After the last concerned colleague asked me if I was doing alright, I decided that perhaps I was remiss in not posting anything on GMS soon after my adventure at the Brotman Arms. Fortunately, I was due for a much-needed vacation.
Don't worry, folks. I never waterski in a tutu without adult supervision.
This started with time with my favorite nephews, Seiji and Kenzo. I do try to wean them away from their tendency to gravitate toward restaurants that offer toys as an appetizer when we go out, which is becoming easier as they become junior foodies in their own right. When I asked them where they wanted to go, they unanimously answered, "Little Tokyo" and when I asked them what they wanted to eat, they also answered without hesitation, "Strawberry Cones." The Japanese pizza chain has become a fast favorite, with its exotic crust of mochi flour and array of unorthodox toppings that include various types of shellfish, corn, teriyaki chicken, walnuts, and mayonnaise.

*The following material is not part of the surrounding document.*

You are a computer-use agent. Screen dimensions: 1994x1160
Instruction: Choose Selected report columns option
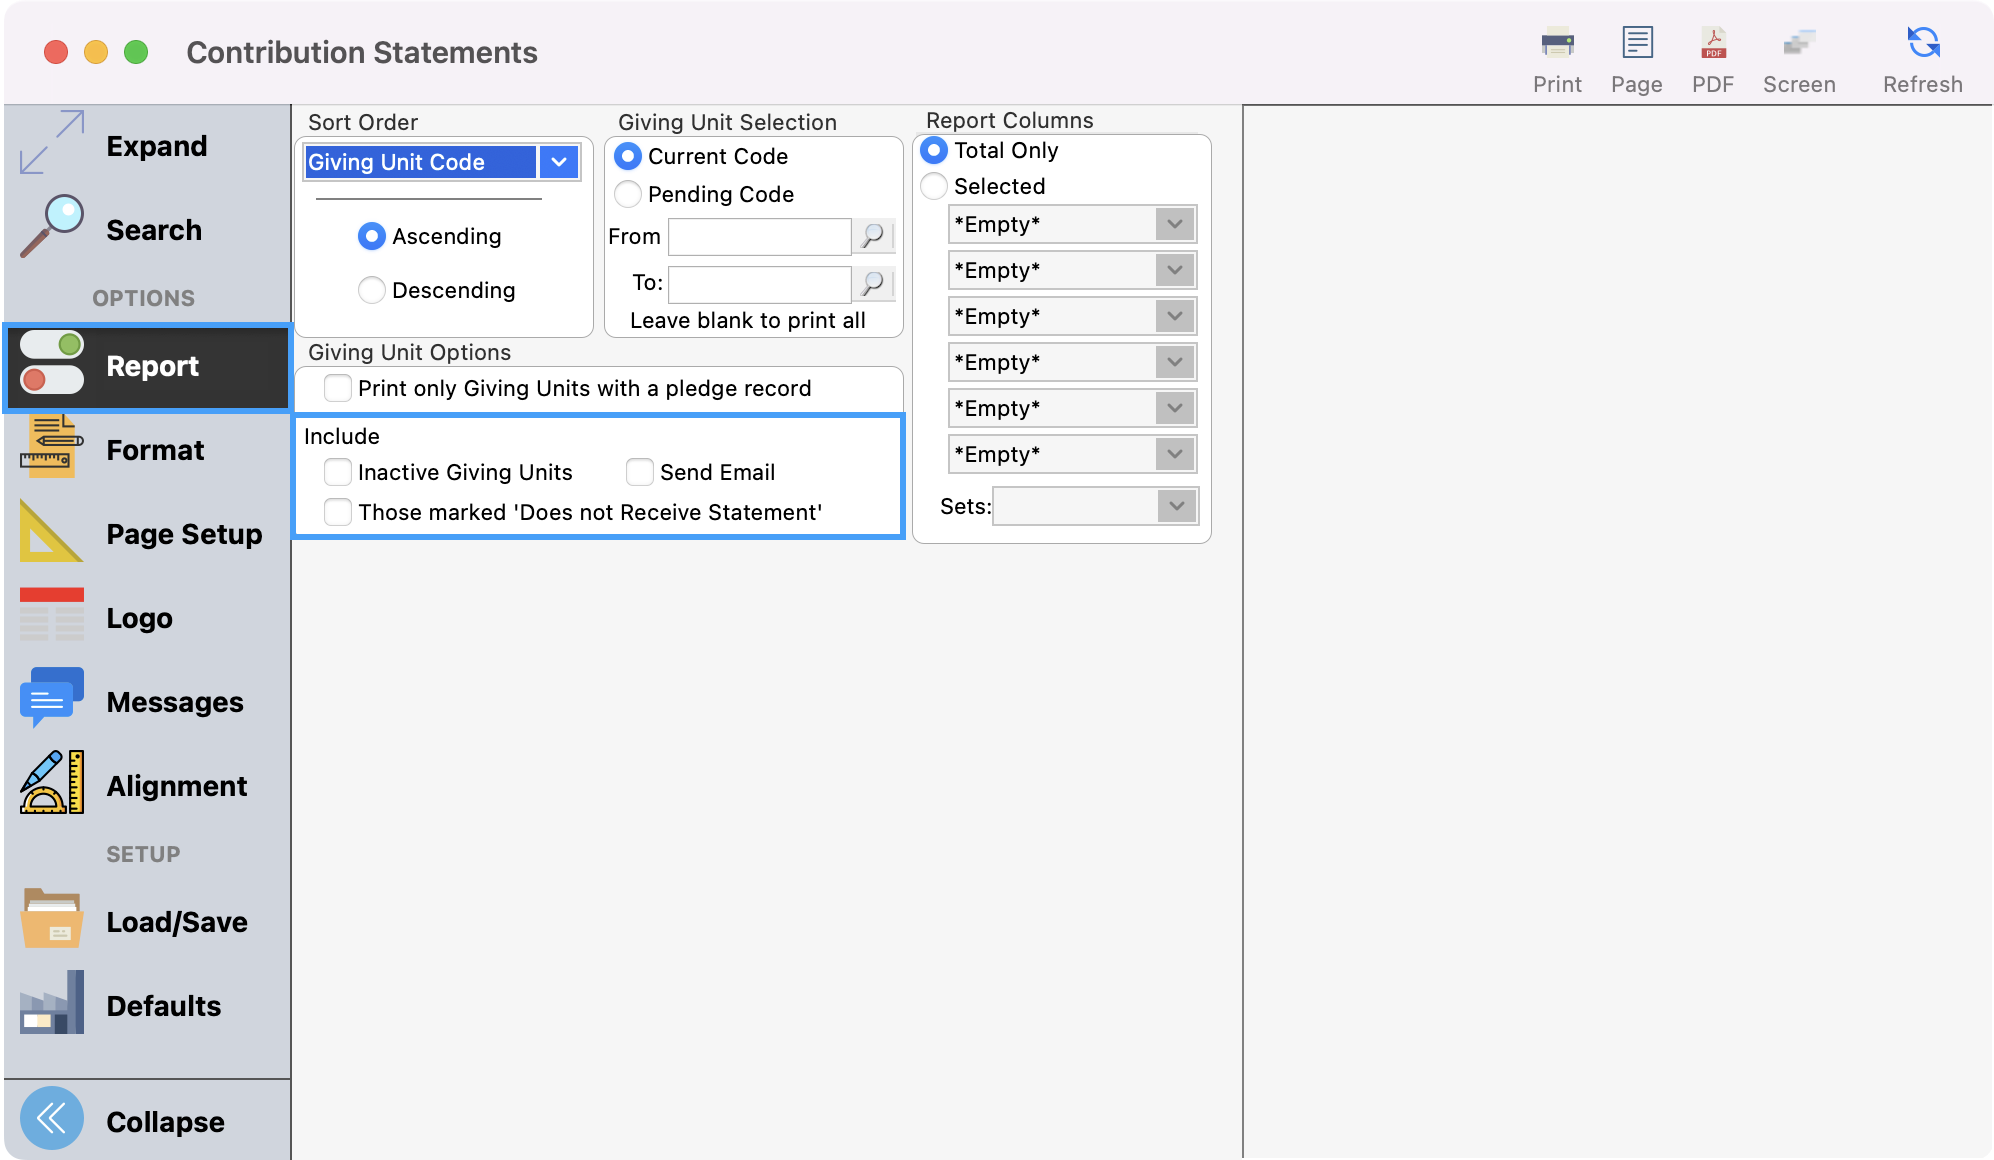934,186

Alas, the possibility of Japanese pizza was crushed when we entered the Little Tokyo Market Place a little bit before noon to find the Strawberry Cones kiosk tented and Beard Papa's - our default choice for dessert - closed. My nephews, ever astute when it comes to matters of the kitchen thanks to my sister, explained to me that if one shop had to close, they both had to close, due to the fact that they share an oven.
Although impressed by their ability to provide the latest updates on the equipment woes of Little Tokyo restaurant owners, I had to find another option for fickle pint-sized appetites and fast. Jolene was going to tag team me and pick them up from Kinokuniya Bookstore where we had planned to end up after eating lunch.
The only other options in the center were a Vietnamese pho place and the food court in the Korean market, which seemed the most kid-friendly option. We marched down to booth that appeared to serve more American fare. When asked to order, Seiji immediately asked for a cheeseburger. Kenzo nodded for the same. So I ordered their food and two "bulgogi tortillas" - they meant "tacos" - for myself.
Unfortunately, the burgers were a bit of a disaster. Since I rarely eat them myself, I had not thought to warn the boys of the sauces and condiments that automatically appear on a burger unless a cook is told not to include them. So I spent the better part of lunch scraping relish-flecked dressing and plucking pickles off of their burger patties. I felt badly because Kenzo manfully ate most of his bun, which he enjoyed because of the burger drippings. Seiji tried to eat the meat from which I could not fully remove all traces of dressing, but looked tortured. They would have been happy to advance to yogurt, but I knew they had to have some "real food" first. We went back to the charbroiler and got corn dogs, which they wolfed down eagerly.
With lunch out of the way, Seiji and Kenzo raced each other to Cherry On Top, the most recent iteration of the self-serve frozen yogurt bar to hit Los Angeles. I am pretty much over the whole yogurt thing after too many flavor orgies where my five or six dollops of different flavors all ended up tasting the same to my frigid tastebuds and the variety of toppings offered all began to look the same. But when you are six- and eight-years-old, you are like a kid in a candy store at a yogurt bar - literally.
Earlier in the day, I was puzzling over the fact that my nephews, who don't even have all of their permanent teeth yet, have logged a number of cavities disproportionate to their tender years. As I watched them fill their cardboard cups of yogurt, I realized why this was happening. Any health benefits that are touted as froyo's superiority to plain old ice cream are nullified by the choices of toppings that kids prefer - namely every gummy candy known to the Western world.
Both of the boys used the cookies and cream yogurt as a base, then each chose another complement such as vanilla bean or chocolate. Then, to the chagrin of Seiji, who hates it when his little brother copies him, they each ladled on a quarter pound of neon gummy worms, sour belts, canned mandarin oranges, and a dollop of sweetened condensed milk.
Note the one without the brightly colored candy on it. And don't tell S + K about the oatmeal cookie I had after my workout.
Each of the boys has his own ritual for yogurt consumption. Seiji has his own technique, a la Cold Stone Creamery, and blends his froyo, candies and all, into an unrecognizable mass.
Seiji says, "Whip it... whip it good."
Kenzo likes to pick his gummy worms out one at a time and eat them first. Then he starts in on the other toppings, also using his fingers. When I suggested using his spoon, he tactfully countered, "Good idea, but... no."
Brain by the Culver City Unified School District. Body by Kenzo and his healthy appetite.
My nephews are among my most favorite - and most interactive - dining partners. So what if I have to scan their meals for undesirable ingredients, make sure hands get washed before they eat, or choke down a McDonald's yogurt parfait now and then. I get to watch them taste, explore, and form opinions on what is a daily necessity and a sensory pleasure. And for better or worse, I get to leave "the grown-ups' table" for a while, which is a vacation in itself.